## Your task
In the material below, find each line that contains the string "width" and copy those lines out. Match case exactly.

* Begin Record list *

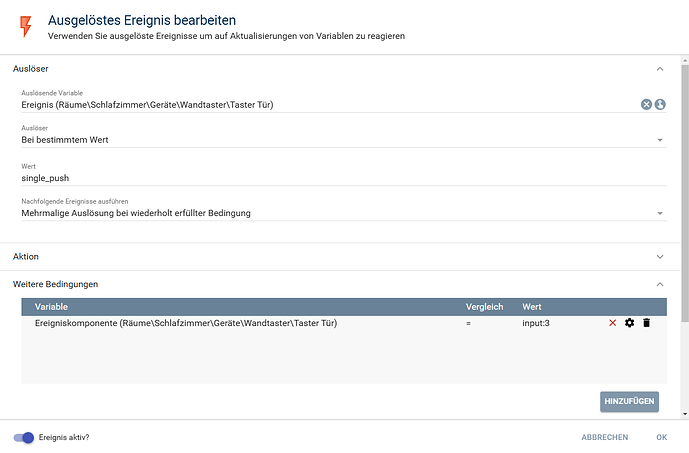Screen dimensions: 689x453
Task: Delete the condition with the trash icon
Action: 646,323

* End Record list *
* Begin Record list *

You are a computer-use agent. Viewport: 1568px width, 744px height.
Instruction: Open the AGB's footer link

* End Record list *

## Finished exercise
You are a computer-use agent. Viewport: 1568px width, 744px height.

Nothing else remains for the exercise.